Les rencontres Paul Ricœur sont organisées par Les Champs Libres et l’Université de Rennes les 21-22 novembre 2024. Gratuit

Les Rencontres Paul Ricœur mettent la philosophie au cœur de la cité. Organisées tous les deux ans par l’Université de Rennes et Les Champs Libres, elles sont un temps de réflexion pluridisciplinaire autour d’un thème inspiré par l’œuvre du penseur et appliqué aux grands problèmes du monde contemporain.

« Peut-être est-ce par l’expérience de l’injustice que nous entrons dans le problème de la justice. L’indignation est alors, face à ce que nous ressentons comme injuste, la première expression de notre sens de la justice. Mais l’indignation a ses limites.‘‘ – Paul Ricœur

Paul Ricœur (1913-2005) a grandi à Rennes. Il est aujourd’hui un philosophe lu dans le monde entier. Son œuvre associe une investigation de la condition humaine, une exploration des ressources du langage et une interprétation critique des héritages. Le combat pour le dialogue des cultures ne fait qu’un pour lui avec la conviction, maintes fois réaffirmée, que le plus court chemin entre soi et soi passe par l’autre.

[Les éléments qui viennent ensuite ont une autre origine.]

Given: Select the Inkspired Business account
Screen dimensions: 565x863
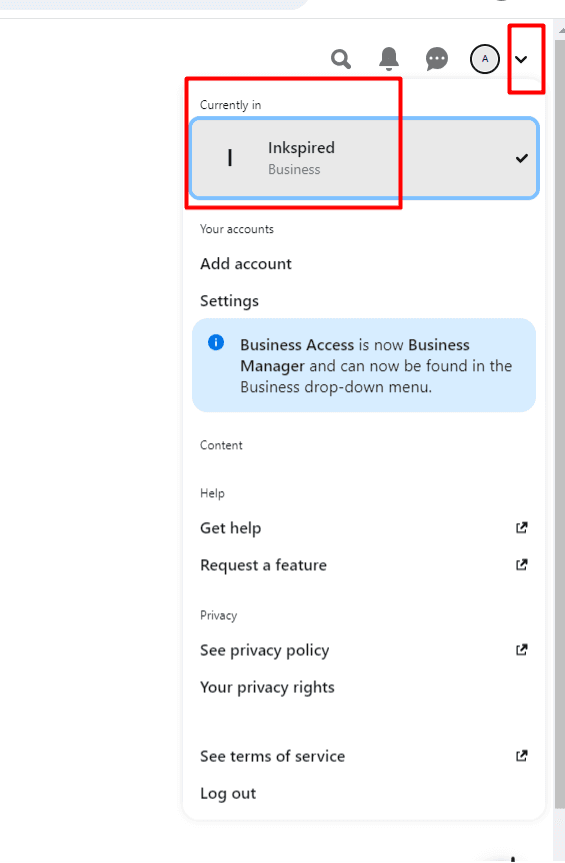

« Je crée (…) pour tenter de dire la blessure et la surabondance. Voilà ma quête incessante qui à chaque fois devant la nudité de la page blanche me pousse à respirer plus large. Peindre, c’est habiter cette fragilité, donner ce qui m’échappe, accepter d’être dérouté, parfois dans le plus vulnérable de mon être ; accueillir, éveiller, susciter ». – jeanlucbonduau.com

Jeudi 21 novembre

Le mal d’injustice

14h – Introduction – par Jérôme Porée (philosophe, Université de Rennes).

SUBIR L’INJUSTICE

Vivre pauvre

14h30 – avec Laurence Fontaine (historienne, CNRS) et Élise Huillery (économiste, Université Paris-Dauphine)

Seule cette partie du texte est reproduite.